Archive for the ‘DFMA’ Category

Cure for offshoring: The design side of product development, from Machine Design

A recent article written by Leslie Gordon of Machine Design.

You have probably seen it yourself: images of Chinese workers toiling in mud-floored factories, each feeding a separate punch press, as if part and parcel of a living, progressive die. The lure of this cheap labor has sent many U.S. manufacturers scrambling overseas to cut production costs.

Although design-for-manufacturing tools that would have made this exodus unnecessary have been around for more than 20 years, companies continue to overlook them, says Mike Shipulski, chief engineer of plasma-cutter manufacturer Hypertherm, hypertherm.com, Hanover, N.H. “Companies are sticking their heads in the sand. Many U.S. firms have become too entrenched in doing things the same way. For example, a typical product-cost breakdown shows material to be the largest cost at about 72%. Overhead is around 24% and labor is only about 4%. The question becomes, why continue to move manufacturing to so-called ‘low-cost countries’ to chase 50% labor reductions for a whopping 2% cost reduction? And it’s sillier than that because companies don’t account for cost increases in shipping and quality control.”

The problem is that companies neglect to efficiently account for cost during the design side of product development….

Click for the rest of the article

Bring It Back

Companies (and countries) are slowly learning that moving manufacturing to low cost countries is a big mistake, a mistake of economy-busting proportion. (More costly than any war.) With labor costs at 10% of product cost, saving 20% on labor yields a staggering 2% cost savings. 2%. Say that out loud. 2%. Are you kidding me? 2%? Really? Moving machines all over the planet for 2%? What about cost increases from longer supply chains, poor quality, and loss of control? Move manufacturing to a country with low cost labor? Are you kidding me? Who came up with that idea? Certainly not a knowledgeable manufacturing person. Don’t chase low cost labor, design it out.

(I feel silly writing this. This is so basic.  Blocking-and-tackling. Design 101. But we’ve lost our way, so I will write.)

Use Design for Assembly (DFA) and Design for Manufacturing (DFM) to design out 25-50% of the labor time and make product where you have control. The end. Do it. Do it now. But do it for the right reasons – throughput, and quality.  (And there’s that little thing about radical material cost reduction which yield cost savings of 20+%, but that’s for another time).

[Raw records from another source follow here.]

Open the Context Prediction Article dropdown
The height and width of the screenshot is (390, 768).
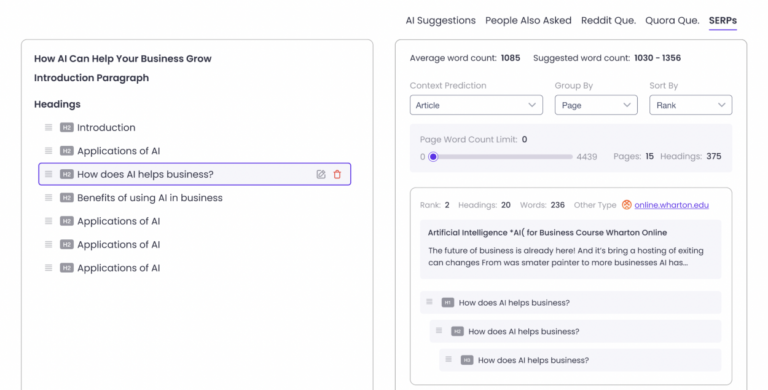(x=476, y=105)
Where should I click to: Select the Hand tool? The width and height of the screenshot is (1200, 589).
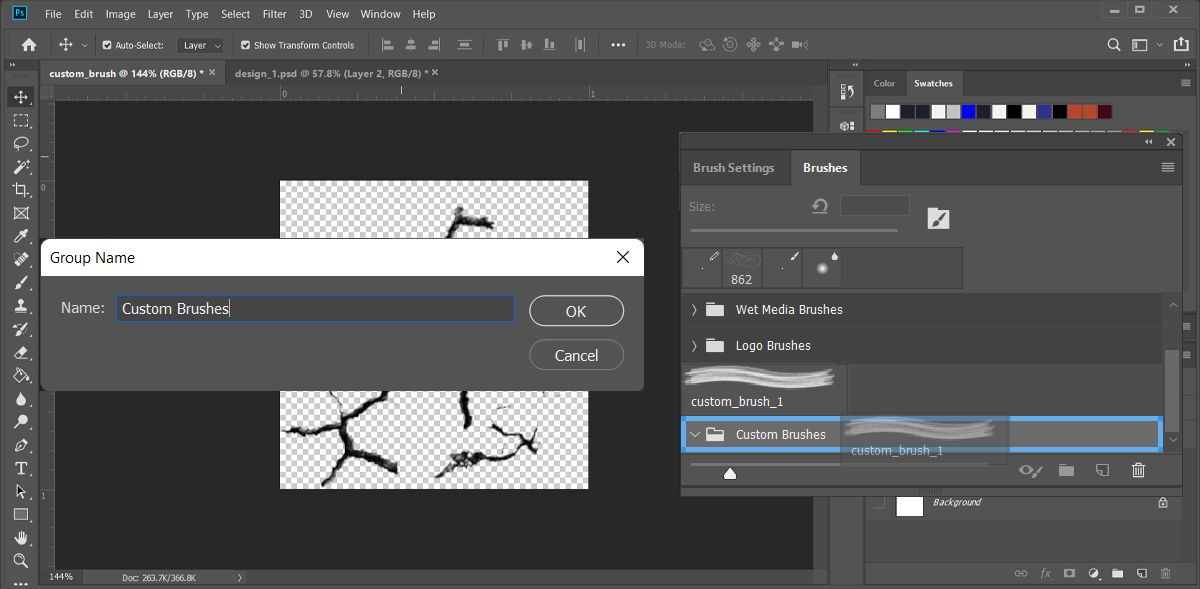[x=20, y=538]
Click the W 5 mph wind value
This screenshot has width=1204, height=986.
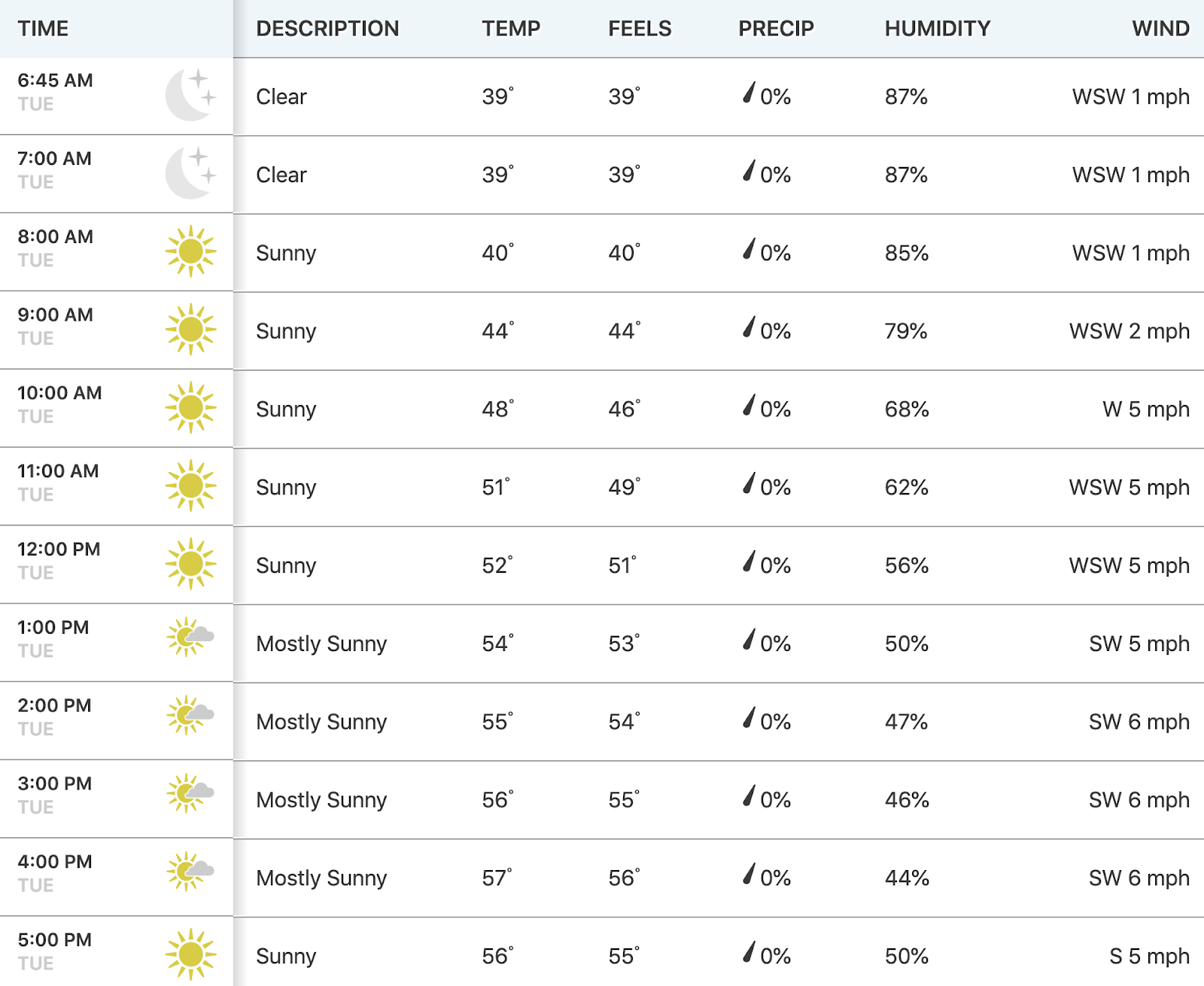[x=1146, y=409]
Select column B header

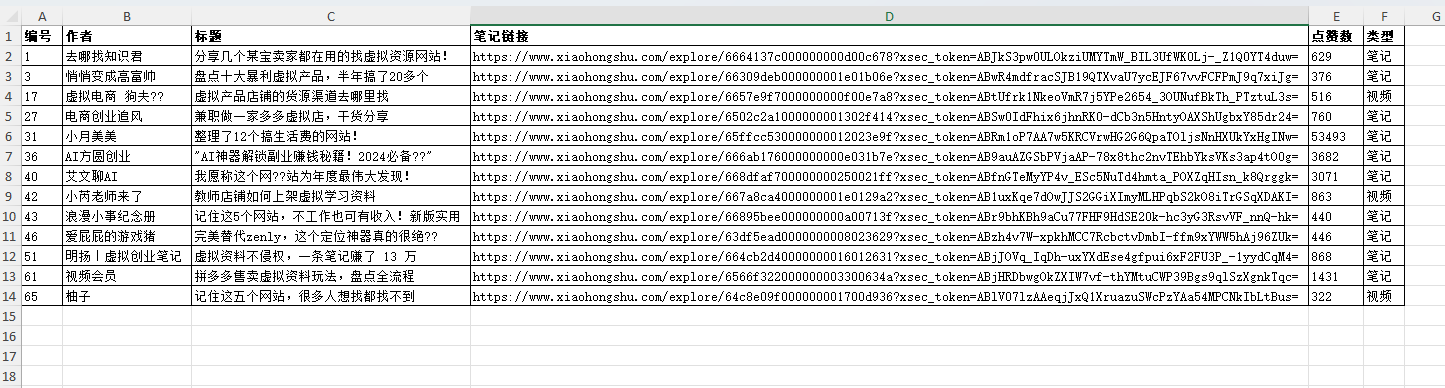pyautogui.click(x=127, y=17)
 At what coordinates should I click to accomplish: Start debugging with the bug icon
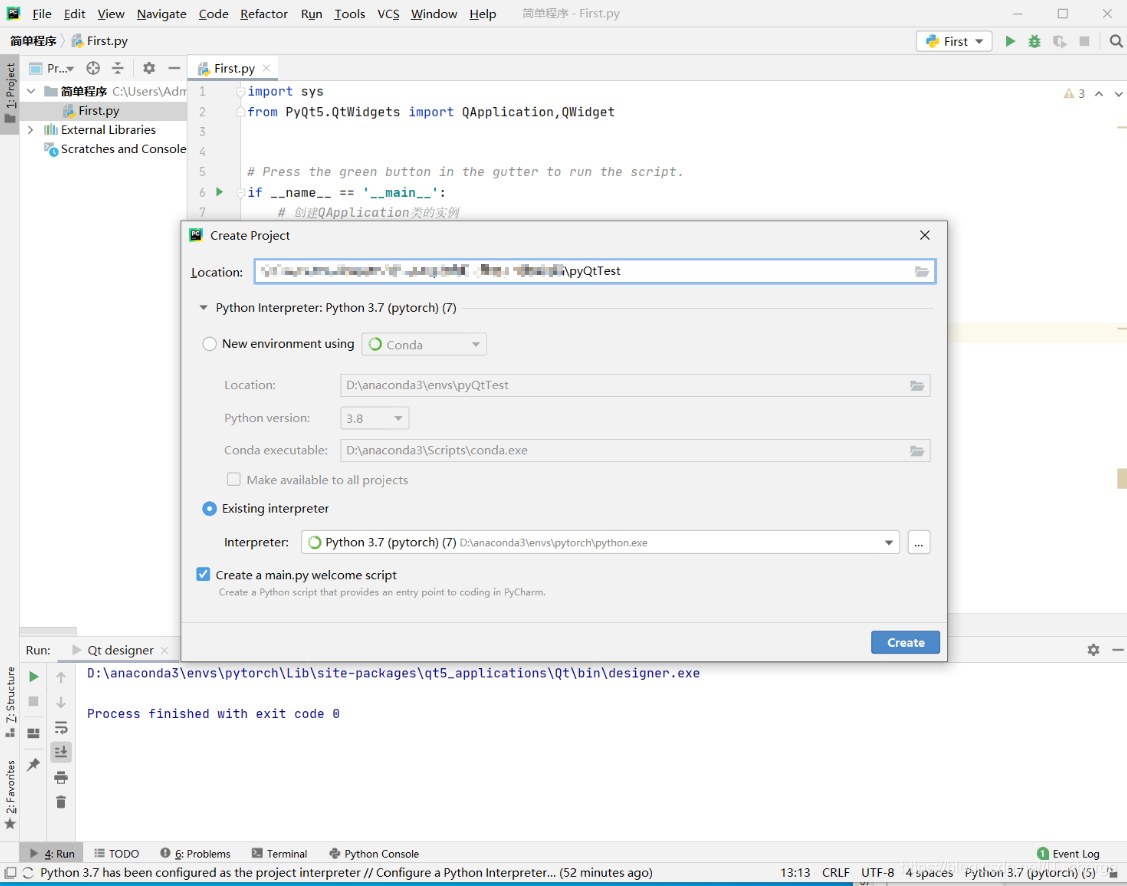click(1034, 41)
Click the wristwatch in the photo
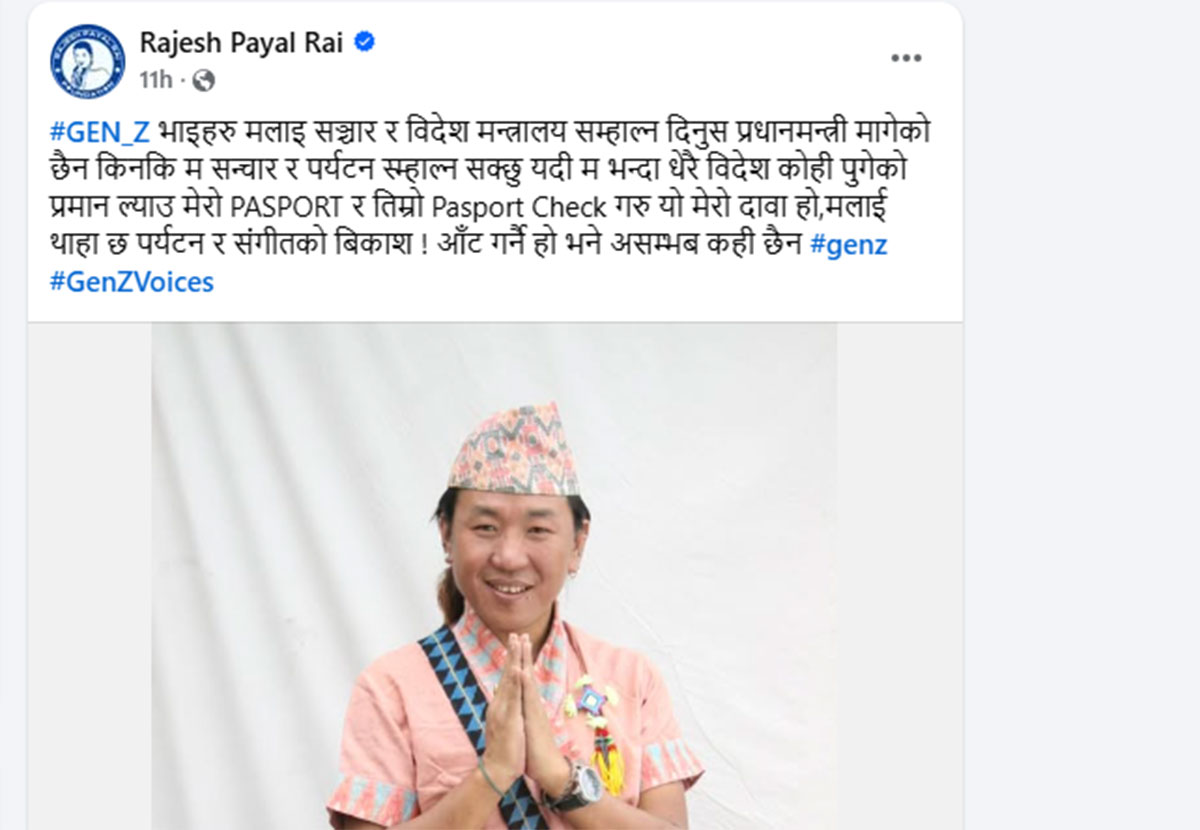1200x830 pixels. coord(577,784)
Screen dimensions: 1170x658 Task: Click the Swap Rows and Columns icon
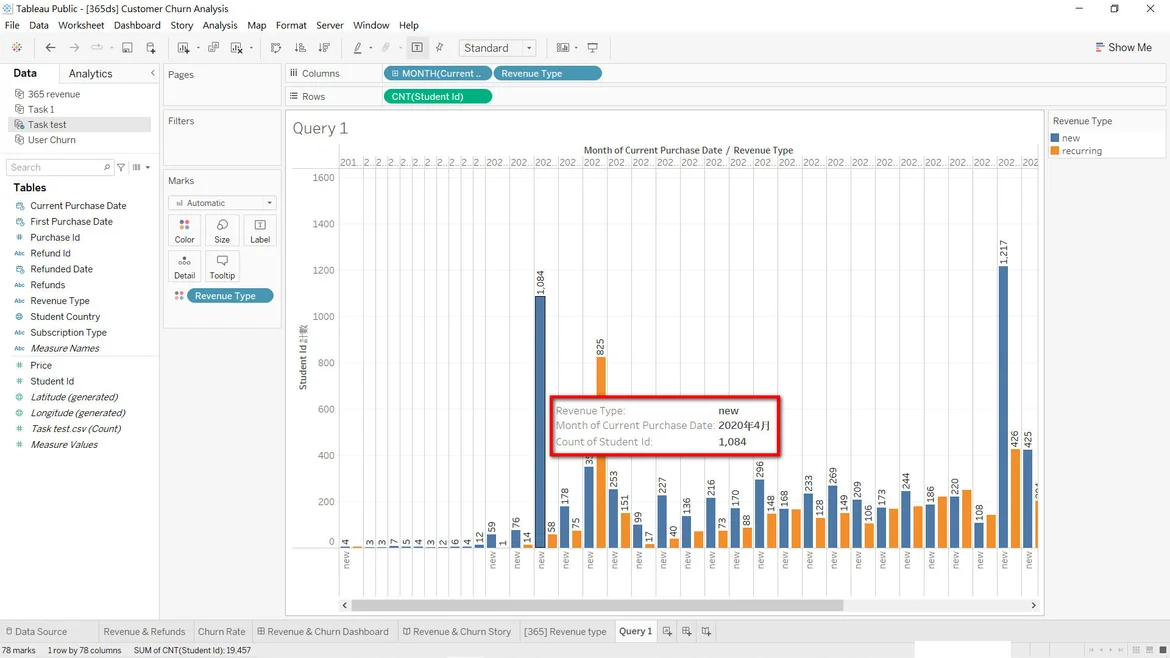(276, 48)
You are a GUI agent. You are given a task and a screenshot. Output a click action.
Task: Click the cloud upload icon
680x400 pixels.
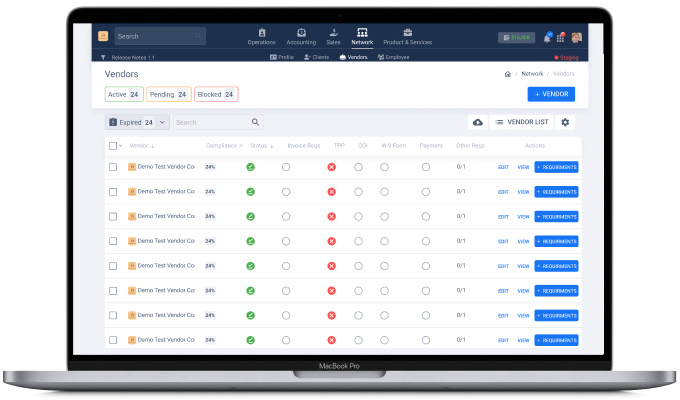tap(478, 122)
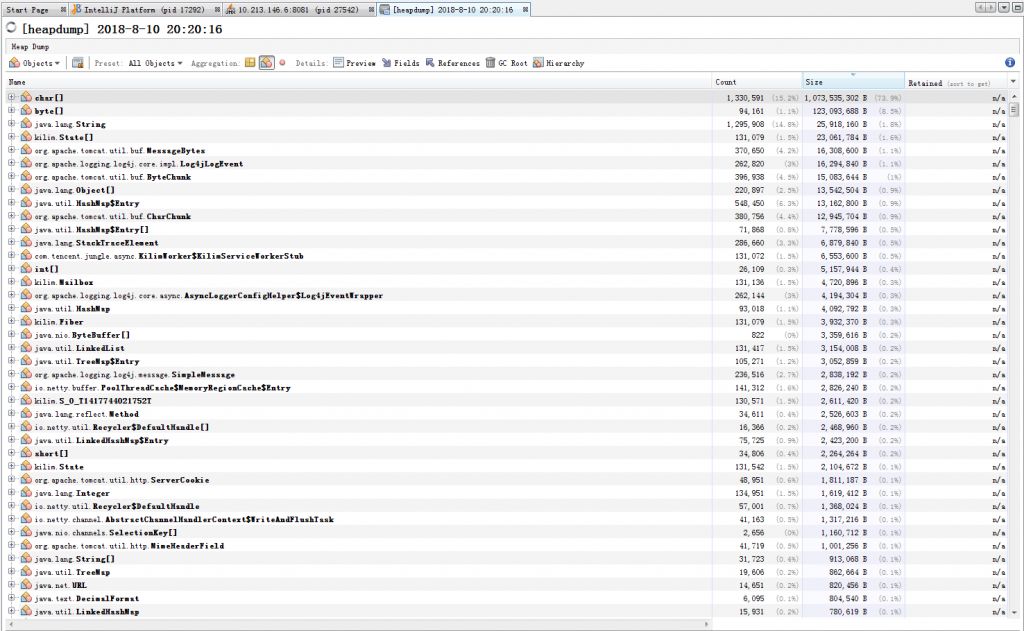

The real benefit of labor reduction is not dollars, it’s time. Less time, more throughput. Half the labor time, double the throughput. One factory performs like two. Bring it back. Fill your factories. Repeat the mantra and you’ll bring it back:

Half the labor and one factory performs like two.

QC stands for Quality Control. No control, no quality. Ever try to control things from 10 time zones in the past? It does not work. It has not worked. Bring it back. Bring back your manufacturing to improve quality. Your brand will thank you. Put the C back in QC – bring it back.

Forward this to your highest level Design Leaders. Tell them they can turn things around; tell them they’re the only ones who can pull it off; tell them we need; tell them we’re counting on them; tell them we’ll help; tell them to bring it back.

Anyone want to save $50 billion?

I read a refreshing article in the Washington Post. Defense Secretary Robert M. Gates wants to save $20B per year on the Pentagon’s spend. I could kiss this guy!

Gates wants contracts scrutinized more closely for inefficiencies and unneeded overhead. He said the savings could be shifted to support U.S. troops around the globe. Pentagon officials said they’re looking for annual savings in the $400 billion spent on goods and services. They’re looking to save $20B, or 5%.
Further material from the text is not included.